Instructions to follow: The whole of the data is to be reproduced exactly.
* * * *
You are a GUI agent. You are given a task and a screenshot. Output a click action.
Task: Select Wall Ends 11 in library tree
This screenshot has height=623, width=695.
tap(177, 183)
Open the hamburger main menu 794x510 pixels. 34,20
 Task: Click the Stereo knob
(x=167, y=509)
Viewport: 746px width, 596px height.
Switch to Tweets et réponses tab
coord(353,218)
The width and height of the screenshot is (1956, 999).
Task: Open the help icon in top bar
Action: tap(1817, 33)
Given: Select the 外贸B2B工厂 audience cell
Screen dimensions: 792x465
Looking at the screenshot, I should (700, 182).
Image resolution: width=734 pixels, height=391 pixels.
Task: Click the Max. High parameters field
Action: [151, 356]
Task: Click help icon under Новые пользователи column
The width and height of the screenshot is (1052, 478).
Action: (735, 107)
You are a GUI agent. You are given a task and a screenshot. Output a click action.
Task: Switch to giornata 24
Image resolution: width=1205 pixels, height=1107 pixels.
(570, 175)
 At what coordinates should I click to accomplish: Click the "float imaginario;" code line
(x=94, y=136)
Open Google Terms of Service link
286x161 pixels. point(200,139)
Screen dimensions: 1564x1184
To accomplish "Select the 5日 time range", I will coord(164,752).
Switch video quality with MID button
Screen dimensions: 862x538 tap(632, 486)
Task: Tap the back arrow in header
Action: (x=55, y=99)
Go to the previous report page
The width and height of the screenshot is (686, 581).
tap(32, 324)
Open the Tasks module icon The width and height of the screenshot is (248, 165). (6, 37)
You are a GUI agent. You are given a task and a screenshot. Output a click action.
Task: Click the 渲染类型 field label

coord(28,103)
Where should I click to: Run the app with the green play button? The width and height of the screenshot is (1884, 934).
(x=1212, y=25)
* * * *
Written response:
You are a GUI agent. You are given a task and a screenshot. Output a click action.
Task: Select Wall Ends 11 in library tree
This screenshot has height=623, width=695.
tap(177, 183)
Open the hamburger main menu 794x510 pixels. 34,20
 Task: Click the Stereo knob
(x=167, y=509)
Viewport: 746px width, 596px height.
Switch to Tweets et réponses tab
coord(353,218)
The width and height of the screenshot is (1956, 999).
Task: Open the help icon in top bar
Action: tap(1817, 33)
Given: Select the 外贸B2B工厂 audience cell
Screen dimensions: 792x465
Looking at the screenshot, I should (700, 182).
Image resolution: width=734 pixels, height=391 pixels.
Task: Click the Max. High parameters field
Action: [151, 356]
Task: Click help icon under Новые пользователи column
The width and height of the screenshot is (1052, 478).
Action: (735, 107)
You are a GUI agent. You are given a task and a screenshot. Output a click action.
Task: Switch to giornata 24
Image resolution: width=1205 pixels, height=1107 pixels.
(570, 175)
 At what coordinates should I click to accomplish: Click the "float imaginario;" code line
(x=94, y=136)
Open Google Terms of Service link
286x161 pixels. point(200,139)
Screen dimensions: 1564x1184
To accomplish "Select the 5日 time range", I will coord(164,752).
Switch video quality with MID button
Screen dimensions: 862x538 tap(632, 486)
Task: Tap the back arrow in header
Action: (x=55, y=99)
Go to the previous report page
The width and height of the screenshot is (686, 581).
tap(32, 324)
Open the Tasks module icon The width and height of the screenshot is (248, 165). (6, 37)
You are a GUI agent. You are given a task and a screenshot. Output a click action.
Task: Click the 渲染类型 field label

coord(28,103)
Where should I click to: Run the app with the green play button? The width and height of the screenshot is (1884, 934).
(x=1212, y=25)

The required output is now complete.